Your objective: Show all lines from the records below in which the string "Commercial" is present.
───── Information supplied ─────
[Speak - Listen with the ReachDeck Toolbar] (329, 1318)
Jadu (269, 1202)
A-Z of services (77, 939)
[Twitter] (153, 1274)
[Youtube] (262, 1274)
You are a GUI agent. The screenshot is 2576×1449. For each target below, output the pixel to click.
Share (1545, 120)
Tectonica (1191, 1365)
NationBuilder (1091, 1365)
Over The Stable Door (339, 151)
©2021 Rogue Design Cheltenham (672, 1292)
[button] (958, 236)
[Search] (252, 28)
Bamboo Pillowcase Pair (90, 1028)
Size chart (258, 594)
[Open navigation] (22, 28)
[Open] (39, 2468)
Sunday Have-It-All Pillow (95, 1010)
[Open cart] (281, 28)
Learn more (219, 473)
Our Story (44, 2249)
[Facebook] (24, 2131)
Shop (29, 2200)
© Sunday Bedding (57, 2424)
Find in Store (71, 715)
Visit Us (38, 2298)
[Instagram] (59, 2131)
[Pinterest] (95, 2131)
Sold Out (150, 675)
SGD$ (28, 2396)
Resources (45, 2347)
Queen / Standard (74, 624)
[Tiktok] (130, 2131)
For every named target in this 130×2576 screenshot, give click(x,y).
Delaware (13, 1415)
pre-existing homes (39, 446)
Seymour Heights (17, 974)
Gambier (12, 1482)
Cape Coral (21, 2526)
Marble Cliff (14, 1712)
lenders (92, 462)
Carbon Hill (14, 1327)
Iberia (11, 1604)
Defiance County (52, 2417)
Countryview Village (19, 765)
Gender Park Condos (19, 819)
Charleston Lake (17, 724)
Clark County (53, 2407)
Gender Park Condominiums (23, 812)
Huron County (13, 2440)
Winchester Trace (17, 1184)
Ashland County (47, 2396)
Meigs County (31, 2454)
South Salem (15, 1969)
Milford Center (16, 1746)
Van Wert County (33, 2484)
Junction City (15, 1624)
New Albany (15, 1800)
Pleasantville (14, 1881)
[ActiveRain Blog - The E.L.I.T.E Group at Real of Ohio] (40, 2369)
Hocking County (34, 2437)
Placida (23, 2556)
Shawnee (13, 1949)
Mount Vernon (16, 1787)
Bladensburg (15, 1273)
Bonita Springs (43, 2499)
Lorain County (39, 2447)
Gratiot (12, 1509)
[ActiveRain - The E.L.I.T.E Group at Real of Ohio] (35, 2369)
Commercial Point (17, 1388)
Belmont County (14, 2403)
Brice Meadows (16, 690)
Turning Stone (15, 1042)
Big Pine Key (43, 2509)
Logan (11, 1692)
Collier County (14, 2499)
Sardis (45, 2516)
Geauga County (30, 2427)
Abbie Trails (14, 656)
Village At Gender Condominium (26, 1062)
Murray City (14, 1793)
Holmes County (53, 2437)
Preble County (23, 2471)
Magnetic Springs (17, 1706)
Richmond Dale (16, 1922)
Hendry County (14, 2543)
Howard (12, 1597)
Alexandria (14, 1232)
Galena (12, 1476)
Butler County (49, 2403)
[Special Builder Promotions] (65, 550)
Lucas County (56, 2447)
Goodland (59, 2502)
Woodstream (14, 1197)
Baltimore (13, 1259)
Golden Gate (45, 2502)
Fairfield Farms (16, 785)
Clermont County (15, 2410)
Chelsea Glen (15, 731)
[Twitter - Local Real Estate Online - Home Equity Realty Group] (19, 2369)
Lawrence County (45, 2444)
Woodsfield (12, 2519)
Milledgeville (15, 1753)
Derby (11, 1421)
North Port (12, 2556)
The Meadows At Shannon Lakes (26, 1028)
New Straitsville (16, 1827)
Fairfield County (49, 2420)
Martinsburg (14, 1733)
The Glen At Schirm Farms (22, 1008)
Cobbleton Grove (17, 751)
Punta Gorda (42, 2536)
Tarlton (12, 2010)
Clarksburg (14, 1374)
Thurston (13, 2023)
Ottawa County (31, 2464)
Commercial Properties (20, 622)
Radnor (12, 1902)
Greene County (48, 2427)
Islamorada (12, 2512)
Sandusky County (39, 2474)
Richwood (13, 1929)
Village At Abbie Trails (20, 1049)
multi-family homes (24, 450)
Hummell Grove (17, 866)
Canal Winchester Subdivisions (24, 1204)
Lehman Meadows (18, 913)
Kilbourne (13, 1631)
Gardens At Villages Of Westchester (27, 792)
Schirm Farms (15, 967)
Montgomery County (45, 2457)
─────
Solution below:
Commercial Point (17, 1388)
Commercial Properties (20, 622)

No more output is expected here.